(Provided entries)

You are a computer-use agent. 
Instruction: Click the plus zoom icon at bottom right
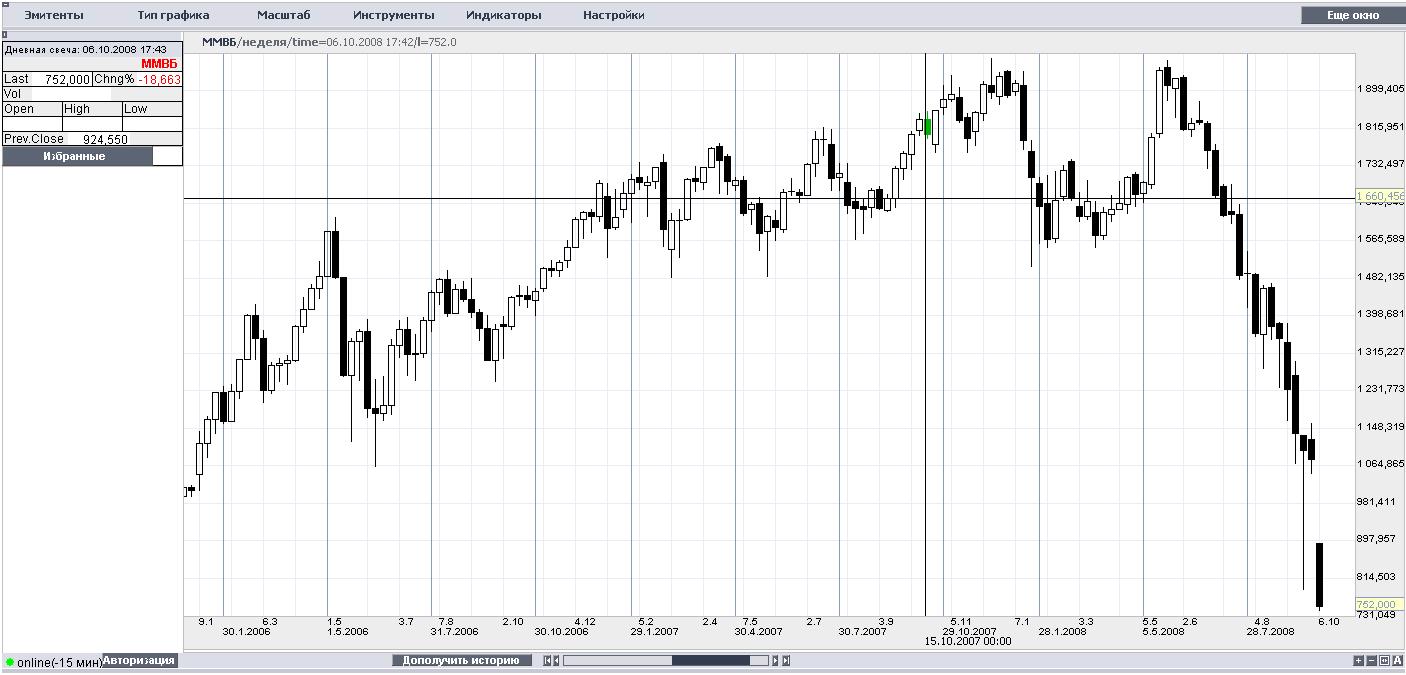1358,660
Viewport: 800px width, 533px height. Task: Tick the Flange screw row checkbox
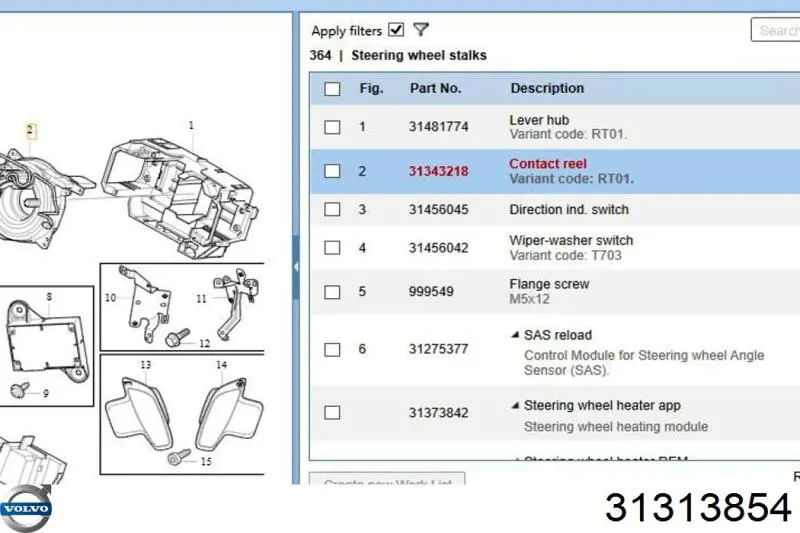[332, 293]
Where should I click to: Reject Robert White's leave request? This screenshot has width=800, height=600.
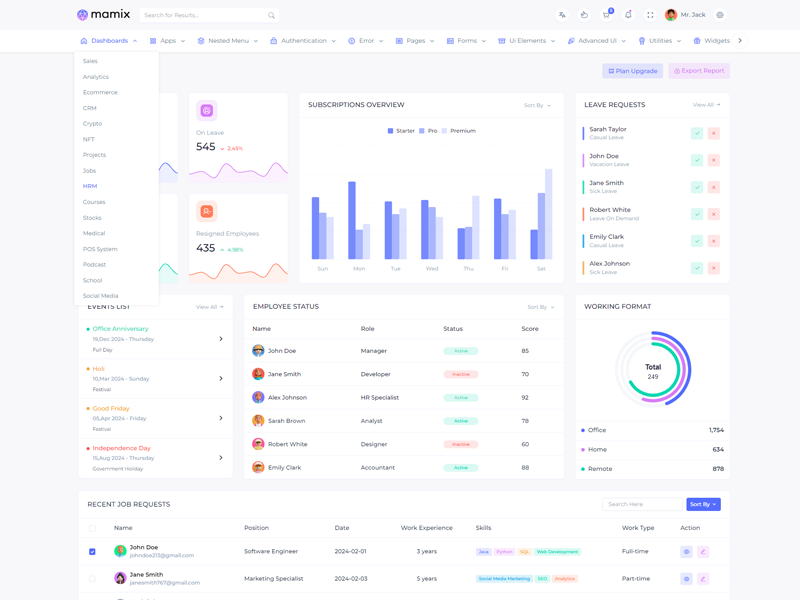tap(714, 214)
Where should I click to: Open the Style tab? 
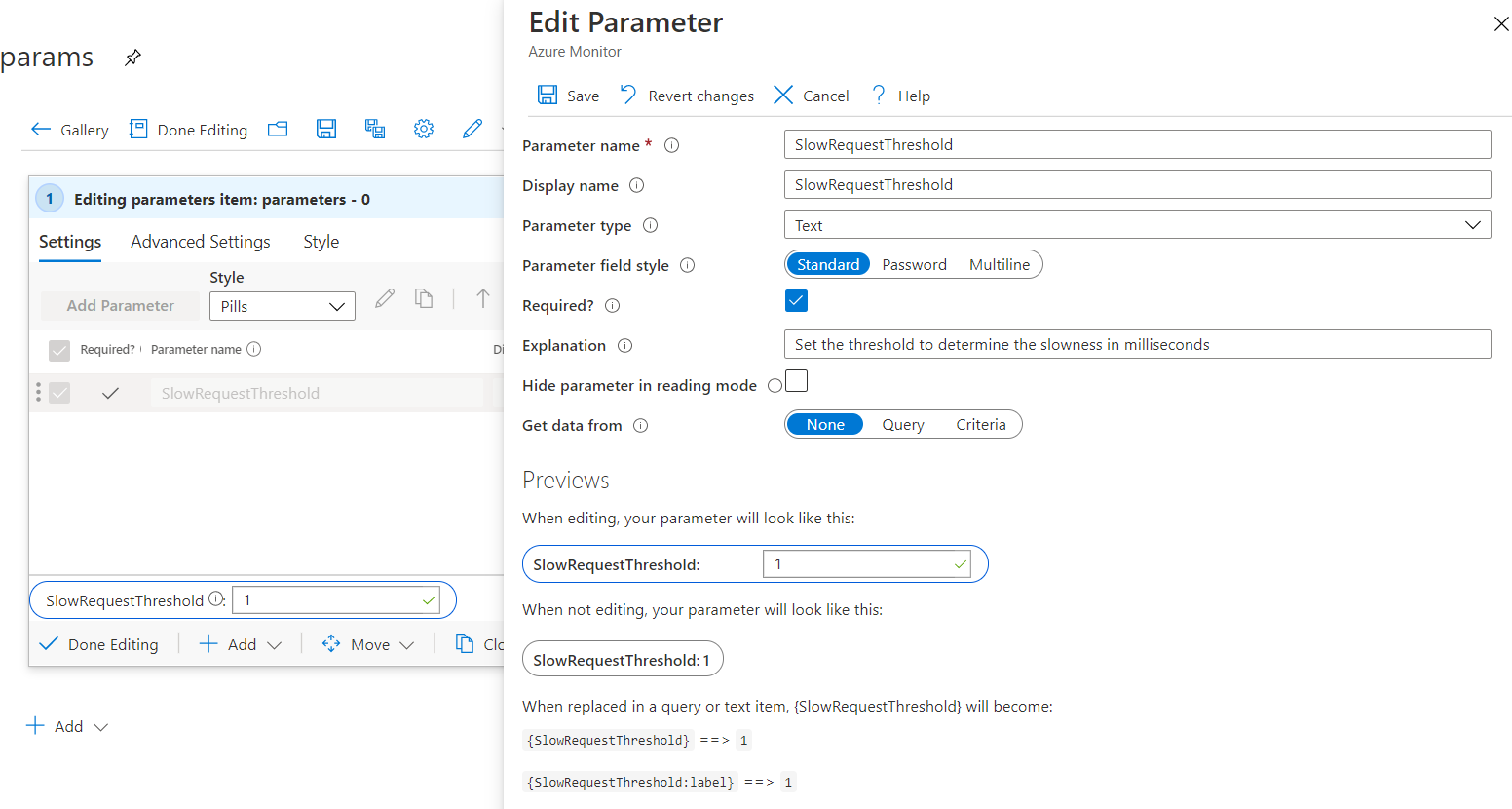321,242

(End Provided entries)

● Work task
Would you copy out every line of the data above exactly, minus the pictures?

● Answer to the problem
You are a computer-use agent. 
Instruction: Click the plus zoom icon at bottom right
1358,660
Viewport: 800px width, 533px height. Task: Tick the Flange screw row checkbox
[332, 293]
Where should I click to: Reject Robert White's leave request? This screenshot has width=800, height=600.
tap(714, 214)
Where should I click to: Open the Style tab? 
321,242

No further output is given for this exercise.